Conflicts over history distortion
The media have usually highlighted conflicts between Korea and Japan over the latter’s approval of biased school textbooks every March over the past decade just as if they were an annual occurrence. This year is no exception.
The textbook issue drew international attention for the first time in 1982. Korea and China strongly protested that year as it was reported that Japan has sought to describe its invasion of China as an “advance” to the Asian nation in the process of screening textbooks.
In response to the backlash from Korea and China, Japan adopted “a clause to consider neighboring countries’ positions” when it describes its modern history.
As a result, Japan had made lots of improvements in its history descriptions since many textbooks included details about such historical facts as “comfort women,” war of aggression and colonial rule. (“Comfort women” are a euphemism for young, innocent girls forcibly mobilized as sexual slaves for frontline Japanese soldiers during World War II.)
But the conflicts have resurfaced since 2001, when the right-wing Japanese Society for History Textbook Reform published a middle school history textbook glorifying Japan’s war of aggression. Since then, more and more textbooks have claimed that Korea’s easternmost islets of Dokdo are part of Japanese territory. (The islets are called Takeshima in Japanese.)

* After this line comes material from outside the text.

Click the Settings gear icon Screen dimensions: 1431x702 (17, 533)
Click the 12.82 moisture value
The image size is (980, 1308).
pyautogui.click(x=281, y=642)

Things went from bad to worse in July 2008, when a guidebook manifestly called on middle school teachers to teach students that the Dokdo Islets belong to Japan. This has made Koreans express growing concerns about Japan’s irrational claims over Dokdo and its attempts to distort history.
The reason why Japanese history textbooks matter is that textbooks have great influence on youngsters’ understanding about neighboring countries and the world. In 1974, The United Nations Educational, Scientific and Cultural Organization (UNESCO) adopted a recommendation on education for international understanding, cooperation and peace, and education relating to human rights and fundamental freedoms.

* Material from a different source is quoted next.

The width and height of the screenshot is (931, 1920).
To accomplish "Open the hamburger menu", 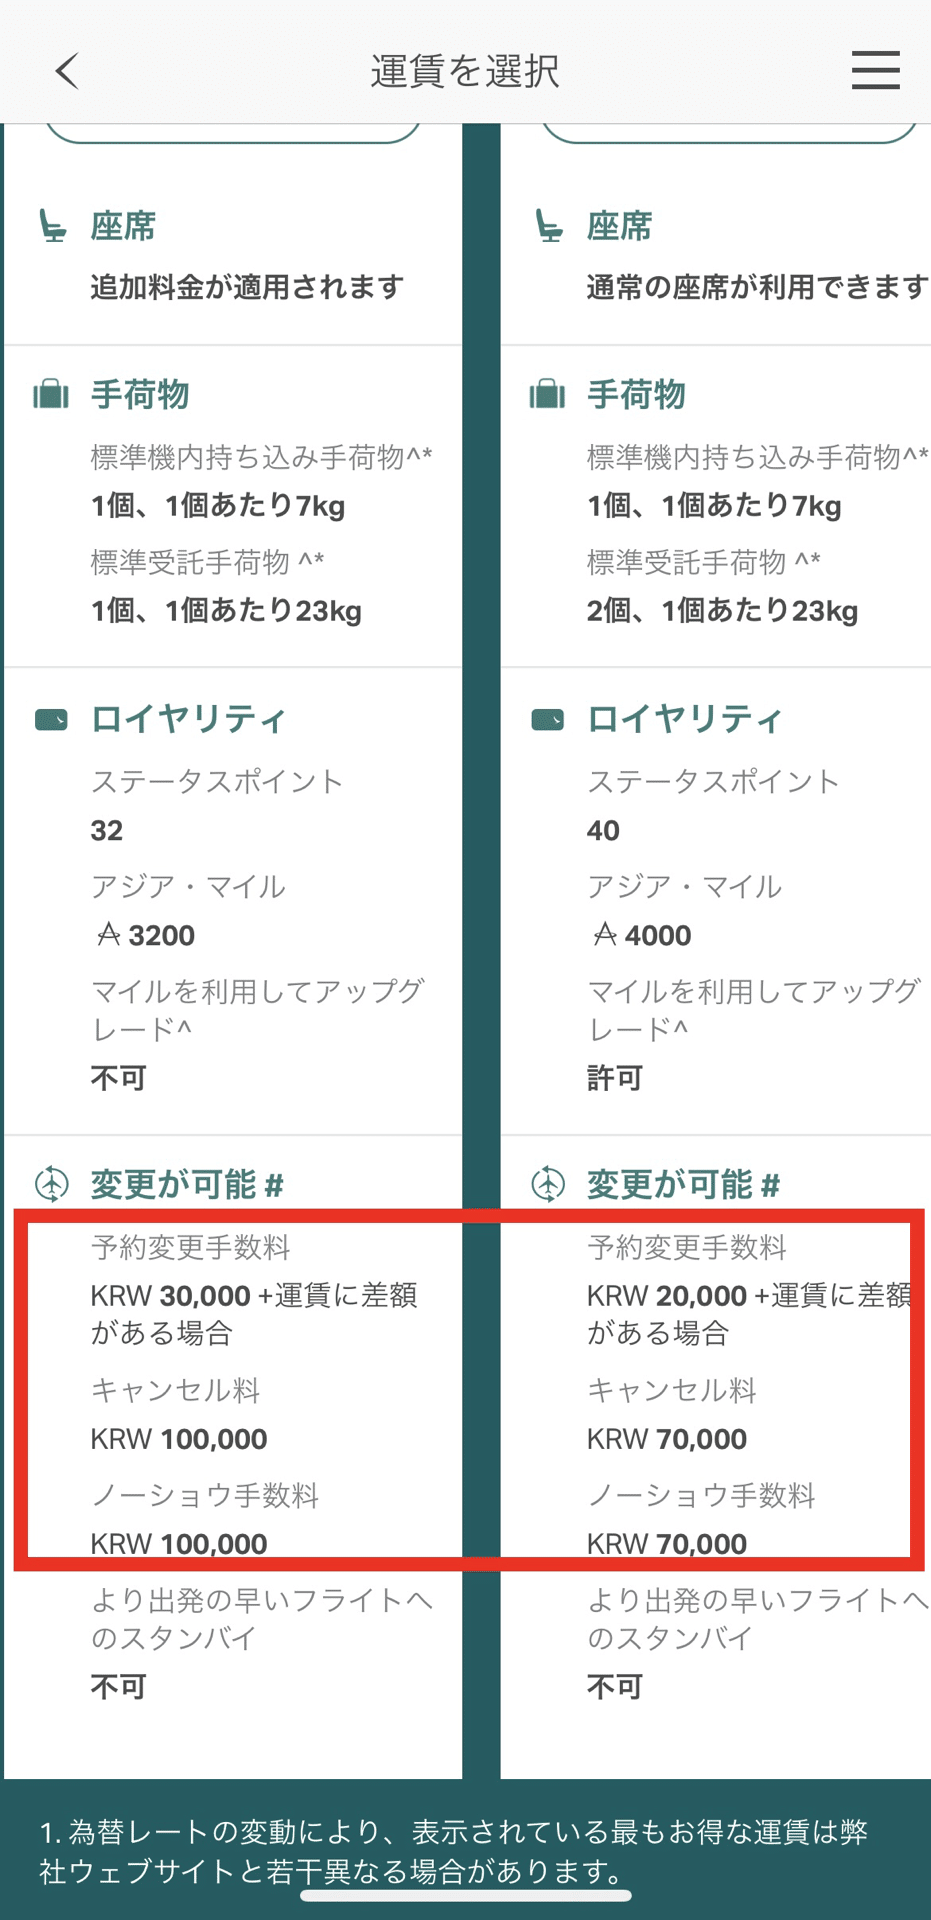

The UNESCO’s recommendation stressed that education should promote international understanding and contribute to world peace. It also emphasized that education should help make critical analyses on historical and practical factors with economic and political implications that could cause contractions and tensions among nations.
Japan’s unjustified and unreasonable claims to Dokdo and its biased descriptions about history unquestionably run counter to the spirit of UNESCO, because they only deepen conflict and hamper a critical perspective. They also go against the reality that calls for closer cooperation among nations in Northeast Asia. In addition, they work as an obstacle to coexistence and prosperity in the region.

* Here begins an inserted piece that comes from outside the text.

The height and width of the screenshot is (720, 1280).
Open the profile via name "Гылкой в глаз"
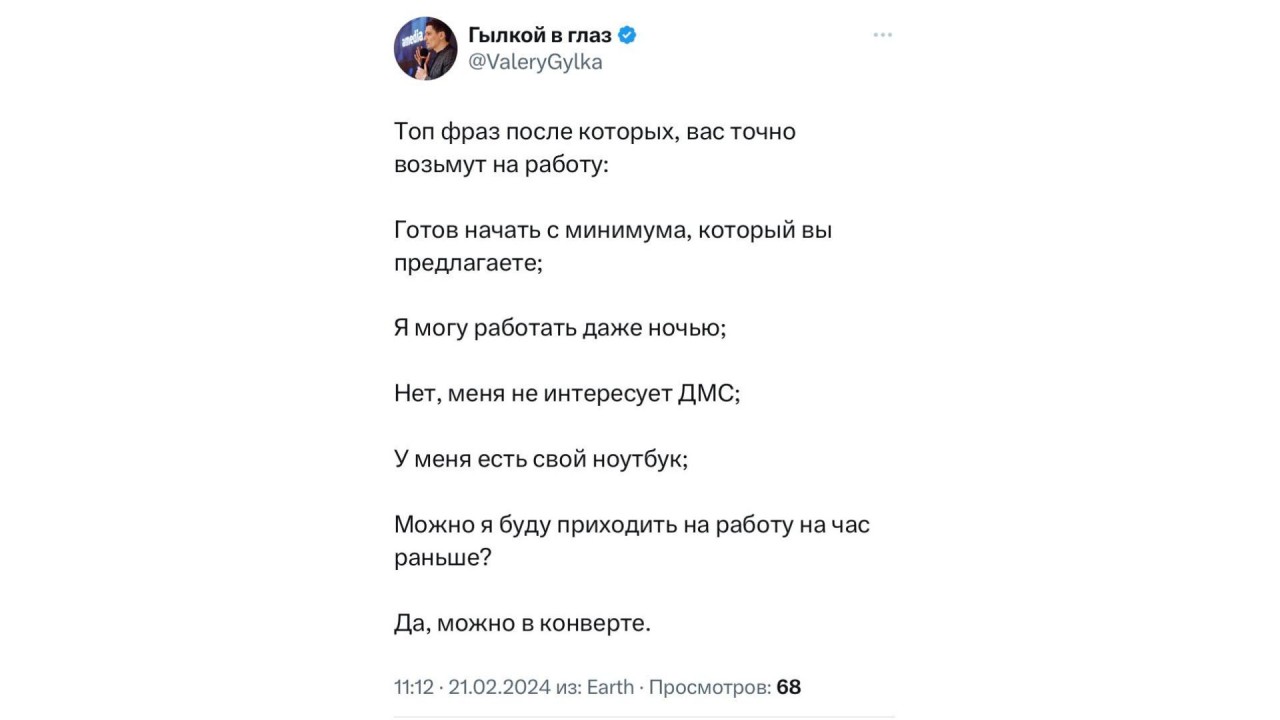click(540, 36)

Japan may find a solution to the conflicts with neighboring countries over its distorted textbooks, when it recognizes that the disputes are not only its domestic issue but also an important matter related to peace and prosperity in East Asia.
The clause of “considering neighboring countries,” which Japan adopted 30 years ago, reflected such a perception. Now, it’s time for Japan to pluck up courage to learn from its past wisdom before it looks for new alternatives.